DISPUTATIO — À qui revient la responsabilité du désastre du 7-Octobre ? Marc Reisinger défend ici une thèse nette : si Benjamin Netanyahu n’a pas été alerté des signaux qui précédaient l’attaque, on ne saurait lui imputer la faute qui lui est aujourd’hui reprochée.
HaBayta publie cette argumentation parce qu’elle mérite d’être entendue — et discutée. Car une autre question demeure : la responsabilité politique d’un Premier ministre se mesure-t-elle aux seules heures qui précèdent une catastrophe, ou engage-t-elle aussi la doctrine, les choix et la conduite du pouvoir qui l’ont précédée ?
Ce texte appelle la contradiction.
Benjamin Netanyahu n’a pas été réveillé dans les heures précédant l’attaque du Hamas le 7 octobre 2023 malgré des signes d’activité inhabituelle à Gaza.
Les responsables de la sécurité (chef d’état-major Herzi Halevi, chef du Shin Bet Ronen Bar et chef du renseignement militaire Aharon Haliva) ont détecté des indicateurs (activation de cartes SIM israéliennes à Gaza, préparatifs de tirs de roquettes, mouvements dans les tunnels, etc.) mais ont estimé que le Hamas était dissuadé et n’allait pas attaquer.
Ils auraient choisi de ne pas le réveiller par crainte d’une « erreur de calcul » (miscalculation) : selon lui, ils savaient qu’il ordonnerait immédiatement la mise en alerte de toute l’armée, le réveil des communautés frontalières et des frappes aériennes contre quiconque s’approcherait de la clôture, ce qui, dans leur analyse, risquait de provoquer une escalade. Netanyahu soutient que s’il avait été réveillé, l’attaque n’aurait pas eu lieu (ou aurait été fortement limitée).

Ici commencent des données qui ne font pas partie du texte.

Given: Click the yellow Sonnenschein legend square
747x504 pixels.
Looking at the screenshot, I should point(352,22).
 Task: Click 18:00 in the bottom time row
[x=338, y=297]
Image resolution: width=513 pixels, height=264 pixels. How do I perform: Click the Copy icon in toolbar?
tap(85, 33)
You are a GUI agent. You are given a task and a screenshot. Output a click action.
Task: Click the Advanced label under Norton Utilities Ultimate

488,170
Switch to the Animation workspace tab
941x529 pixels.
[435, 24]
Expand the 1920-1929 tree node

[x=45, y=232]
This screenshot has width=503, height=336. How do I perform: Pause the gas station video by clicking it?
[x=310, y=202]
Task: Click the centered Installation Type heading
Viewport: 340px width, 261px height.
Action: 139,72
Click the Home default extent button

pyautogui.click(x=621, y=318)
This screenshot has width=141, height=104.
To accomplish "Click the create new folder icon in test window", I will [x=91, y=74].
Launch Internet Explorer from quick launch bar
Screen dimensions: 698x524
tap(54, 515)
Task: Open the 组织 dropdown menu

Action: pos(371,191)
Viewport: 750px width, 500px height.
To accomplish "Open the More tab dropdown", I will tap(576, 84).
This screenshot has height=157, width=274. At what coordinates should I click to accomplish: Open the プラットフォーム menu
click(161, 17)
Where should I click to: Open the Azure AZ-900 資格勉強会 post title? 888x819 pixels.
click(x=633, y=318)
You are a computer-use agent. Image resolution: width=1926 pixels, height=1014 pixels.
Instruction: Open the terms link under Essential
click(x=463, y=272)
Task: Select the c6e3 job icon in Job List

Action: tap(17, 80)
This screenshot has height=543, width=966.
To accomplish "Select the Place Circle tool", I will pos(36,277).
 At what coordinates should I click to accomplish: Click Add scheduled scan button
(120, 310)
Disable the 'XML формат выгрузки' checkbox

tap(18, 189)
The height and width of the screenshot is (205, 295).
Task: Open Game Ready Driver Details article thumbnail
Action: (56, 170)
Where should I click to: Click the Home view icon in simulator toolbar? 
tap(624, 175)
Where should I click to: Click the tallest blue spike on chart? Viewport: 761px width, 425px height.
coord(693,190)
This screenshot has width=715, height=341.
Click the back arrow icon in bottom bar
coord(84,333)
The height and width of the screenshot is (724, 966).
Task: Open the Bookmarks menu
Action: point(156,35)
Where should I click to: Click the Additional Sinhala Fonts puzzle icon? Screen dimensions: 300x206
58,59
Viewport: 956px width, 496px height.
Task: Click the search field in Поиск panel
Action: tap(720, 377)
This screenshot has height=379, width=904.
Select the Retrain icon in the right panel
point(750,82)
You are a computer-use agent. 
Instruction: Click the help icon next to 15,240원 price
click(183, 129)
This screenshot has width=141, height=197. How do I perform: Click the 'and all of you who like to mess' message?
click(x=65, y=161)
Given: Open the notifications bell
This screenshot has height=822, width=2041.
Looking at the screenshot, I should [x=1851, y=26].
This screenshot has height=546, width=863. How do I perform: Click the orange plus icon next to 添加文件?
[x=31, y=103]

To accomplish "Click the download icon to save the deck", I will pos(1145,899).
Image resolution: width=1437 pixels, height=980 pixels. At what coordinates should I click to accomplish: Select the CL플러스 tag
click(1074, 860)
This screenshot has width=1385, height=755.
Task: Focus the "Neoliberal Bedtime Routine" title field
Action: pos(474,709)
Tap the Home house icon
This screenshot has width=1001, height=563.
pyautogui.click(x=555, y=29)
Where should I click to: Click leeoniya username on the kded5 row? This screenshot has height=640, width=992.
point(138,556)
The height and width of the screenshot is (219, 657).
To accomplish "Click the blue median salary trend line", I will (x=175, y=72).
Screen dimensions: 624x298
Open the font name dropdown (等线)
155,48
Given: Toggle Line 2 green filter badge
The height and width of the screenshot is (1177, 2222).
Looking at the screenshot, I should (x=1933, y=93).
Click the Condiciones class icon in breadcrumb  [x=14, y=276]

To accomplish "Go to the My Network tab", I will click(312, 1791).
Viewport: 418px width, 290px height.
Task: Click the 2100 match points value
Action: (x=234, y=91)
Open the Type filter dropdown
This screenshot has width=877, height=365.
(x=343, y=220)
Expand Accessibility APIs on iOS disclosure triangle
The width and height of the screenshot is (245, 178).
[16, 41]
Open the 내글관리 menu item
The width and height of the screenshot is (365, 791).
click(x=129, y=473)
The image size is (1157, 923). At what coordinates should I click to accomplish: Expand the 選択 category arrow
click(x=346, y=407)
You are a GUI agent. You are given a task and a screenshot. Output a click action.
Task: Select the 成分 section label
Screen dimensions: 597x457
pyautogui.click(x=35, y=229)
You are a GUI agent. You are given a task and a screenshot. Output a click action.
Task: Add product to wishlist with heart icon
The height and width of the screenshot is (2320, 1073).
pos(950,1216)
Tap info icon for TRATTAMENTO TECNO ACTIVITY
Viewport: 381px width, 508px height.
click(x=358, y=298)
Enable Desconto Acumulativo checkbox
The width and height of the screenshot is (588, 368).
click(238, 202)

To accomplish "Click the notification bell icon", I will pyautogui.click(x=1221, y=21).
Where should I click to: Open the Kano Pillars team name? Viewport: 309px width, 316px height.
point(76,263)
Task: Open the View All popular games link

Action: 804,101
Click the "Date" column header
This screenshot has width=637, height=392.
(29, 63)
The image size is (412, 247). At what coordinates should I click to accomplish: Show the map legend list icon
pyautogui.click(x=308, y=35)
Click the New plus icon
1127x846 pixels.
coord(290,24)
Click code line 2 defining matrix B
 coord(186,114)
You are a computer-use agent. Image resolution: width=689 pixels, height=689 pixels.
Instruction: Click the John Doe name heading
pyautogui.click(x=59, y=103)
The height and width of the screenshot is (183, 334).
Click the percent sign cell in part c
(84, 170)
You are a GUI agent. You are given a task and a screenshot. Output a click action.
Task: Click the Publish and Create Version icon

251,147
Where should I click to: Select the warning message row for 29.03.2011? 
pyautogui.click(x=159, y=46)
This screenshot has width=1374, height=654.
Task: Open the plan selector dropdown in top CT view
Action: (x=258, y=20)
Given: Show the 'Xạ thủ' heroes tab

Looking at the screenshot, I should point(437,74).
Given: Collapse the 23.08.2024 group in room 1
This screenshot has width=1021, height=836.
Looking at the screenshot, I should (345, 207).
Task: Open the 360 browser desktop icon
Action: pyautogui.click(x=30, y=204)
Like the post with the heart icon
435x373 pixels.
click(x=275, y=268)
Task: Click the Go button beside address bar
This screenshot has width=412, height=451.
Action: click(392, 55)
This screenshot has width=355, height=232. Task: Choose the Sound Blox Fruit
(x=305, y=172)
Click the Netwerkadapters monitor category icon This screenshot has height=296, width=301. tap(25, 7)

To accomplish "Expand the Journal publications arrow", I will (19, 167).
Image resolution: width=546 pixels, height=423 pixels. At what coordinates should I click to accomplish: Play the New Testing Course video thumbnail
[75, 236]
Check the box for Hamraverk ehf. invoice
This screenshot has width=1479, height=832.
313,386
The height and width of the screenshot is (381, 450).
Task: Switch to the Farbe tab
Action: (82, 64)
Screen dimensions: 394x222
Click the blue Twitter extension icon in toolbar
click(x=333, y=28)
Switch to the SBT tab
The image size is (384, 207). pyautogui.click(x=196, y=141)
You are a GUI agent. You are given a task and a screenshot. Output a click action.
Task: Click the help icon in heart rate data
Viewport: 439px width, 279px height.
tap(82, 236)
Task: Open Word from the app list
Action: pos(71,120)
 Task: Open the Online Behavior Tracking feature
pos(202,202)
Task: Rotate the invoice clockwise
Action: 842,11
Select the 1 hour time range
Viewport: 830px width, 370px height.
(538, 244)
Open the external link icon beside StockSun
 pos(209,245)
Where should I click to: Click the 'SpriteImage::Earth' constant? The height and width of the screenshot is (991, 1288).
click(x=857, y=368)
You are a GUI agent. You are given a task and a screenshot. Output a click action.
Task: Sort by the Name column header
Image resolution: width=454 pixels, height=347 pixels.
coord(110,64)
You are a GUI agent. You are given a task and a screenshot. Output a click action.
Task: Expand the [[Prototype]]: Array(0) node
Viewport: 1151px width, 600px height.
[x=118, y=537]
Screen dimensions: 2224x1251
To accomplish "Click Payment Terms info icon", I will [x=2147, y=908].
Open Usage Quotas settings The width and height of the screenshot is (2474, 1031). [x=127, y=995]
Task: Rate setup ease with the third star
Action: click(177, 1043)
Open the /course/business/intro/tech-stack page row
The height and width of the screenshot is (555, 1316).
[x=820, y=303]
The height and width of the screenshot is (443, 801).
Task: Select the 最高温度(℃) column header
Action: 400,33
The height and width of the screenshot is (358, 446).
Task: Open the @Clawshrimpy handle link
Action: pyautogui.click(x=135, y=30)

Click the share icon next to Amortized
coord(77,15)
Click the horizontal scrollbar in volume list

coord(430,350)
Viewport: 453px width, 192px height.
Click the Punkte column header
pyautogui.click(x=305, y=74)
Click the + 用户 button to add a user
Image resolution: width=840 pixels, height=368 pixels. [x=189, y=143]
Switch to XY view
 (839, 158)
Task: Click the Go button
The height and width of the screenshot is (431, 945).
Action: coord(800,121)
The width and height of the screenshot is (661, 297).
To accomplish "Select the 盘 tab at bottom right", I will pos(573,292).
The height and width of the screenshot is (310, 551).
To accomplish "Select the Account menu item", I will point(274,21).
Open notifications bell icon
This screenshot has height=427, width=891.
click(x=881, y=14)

Un mémo de Tsahal détaillant ces signes suspects avait été envoyé vers 3 h 30 du matin aux officiers de renseignement de plusieurs dirigeants, dont le sien. Le document indiquait toutefois que le Hamas semblait opérer « comme d’habitude » et que des réunions étaient prévues plus tard dans la matinée au Commandement sud.
L’officier de renseignement du Premier ministre a lu ce message, l’a transmis au secrétaire militaire (le général de division Avi Gil), mais a décidé de ne pas réveiller Netanyahu, estimant qu’il n’y avait pas d’urgence immédiate. Avi Gil a lui aussi choisi de ne pas le réveiller plus tard, partageant l’évaluation générale qu’aucune menace de grande ampleur n’était imminente. Netanyahu n’a été informé qu’après le début de l’attaque (vers 6 h 29).
Avi Gil avait été nommé à ce poste par Naftali Bennett (alors à la tête d’un gouvernement de centre-droit) avant de poursuivre ses fonctions sous Benjamin Netanyahu. En 2026, Bennet a formé une alliance électorale appelée Together (ou B’Yachad / BeYahad) avec le parti centriste Yesh Atid de Yair Lapid. Cette liste commune se positionne comme une force d’opposition à Netanyahu.
Quelle que soit la manière dont Netanyahu aurait réagi, les responsables de l’époque reconnaissent une erreur d’évaluation grave. Ils ont admis que l’appareil de sécurité s’était trompé sur le Hamas : il n’était pas dissuadé comme ils le pensaient et préparait une attaque d’une ampleur qu’ils n’avaient pas anticipée.
Cette mauvaise lecture des intentions et des signes (y compris ceux de la nuit du 6 au 7 octobre) les a conduits à ne pas juger nécessaire de réveiller le Premier ministre ni de déclencher une alerte générale. Ils reconnaissent aujourd’hui que cette appréciation était profondément erronée.